The researchers then worked backward in time. They looked for places where employees of a patent-filing company may have crossed paths with workers from companies cited in the patent application.
“We rewind the clock to a year before when they would have been developing this technology,” says Prof. Chen. “What school were they dropping their kids off at, what mall were they shopping at, what bar do they frequent. And you infer who was at that bar when they were there,” based on the phone-location data.
The goal, Prof. Chen says, is “to connect workers of the firm that is going to file the patent, at the establishment where we infer that patent was innovated, with what other workers they were interacting with.”
Next, the researchers calculated the overall number of such citations that appear to have been linked to unplanned encounters. The upshot: The researchers say that without these encounters, there would have been about 8% fewer cross-firm patent citations in the period covered by the phone-location data.
“There is a tremendous correlation between my workers’ meeting a lot with your workers, and my workers’ citing your workers’ patent,” says Prof. Chen.
The innovation boost from the encounters, by the team’s calculations, is about twice as large as a similar effect found by other research that looked for knowledge transfer based on whether two companies’ offices are near each other, Prof. Chen says.
Their study comes with some caveats. The researchers don’t know whether these employees actually spoke when they were in the same location, or, if they spoke, what they talked about. And they don’t know whether the workers’ jobs would have facilitated a tech discussion—they might have involved a Google HR staffer and an Apple maintenance person.
Still, the report shines a light on what some experts have long suspected: that random conversations involving people in similar industries can increase innovation.
Enrico Moretti, an economics professor at the University of California, Berkeley, says the study “significantly advances our understanding of knowledge spillovers and how they shape the geography of innovation.” Prof.

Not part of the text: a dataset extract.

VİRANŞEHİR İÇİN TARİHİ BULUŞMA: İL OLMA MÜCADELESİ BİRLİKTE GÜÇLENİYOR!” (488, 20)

Moretti, who says he has been working on the topic for 25 years, says, “I find this paper to be one of the most direct and convincing pieces of evidence on this question. It provides important insights into why Silicon Valley-style clusters of innovation exist.”
Though the study involved cellphone data from before Covid, the researchers say it has implications for an era when many people work all or part of the time from home.
The researchers looked at people who occasionally worked from home in the study period, based on where their phones were located during daytime hours, and then at how that affected their probability of attending planned or serendipitous meetings with someone from another company who didn’t work from home, Prof. Chen says.
Looking at two hypothetical companies, the researchers extrapolated that if one-half of employees at each business work from home, their meetings of all types—serendipitous and planned—would fall 35% and patent citations between the companies would decline almost 12%.
“We think this means information exchange between firms is decreasing,” Prof. Chen says. “It is worrying. These businesses co-locate for a reason. If they can’t learn from each other, we think that is a big deal.”
“Presumably,” he adds, “an even bigger effect is the harm that it does to serendipity and flow of information and innovation within the firm.”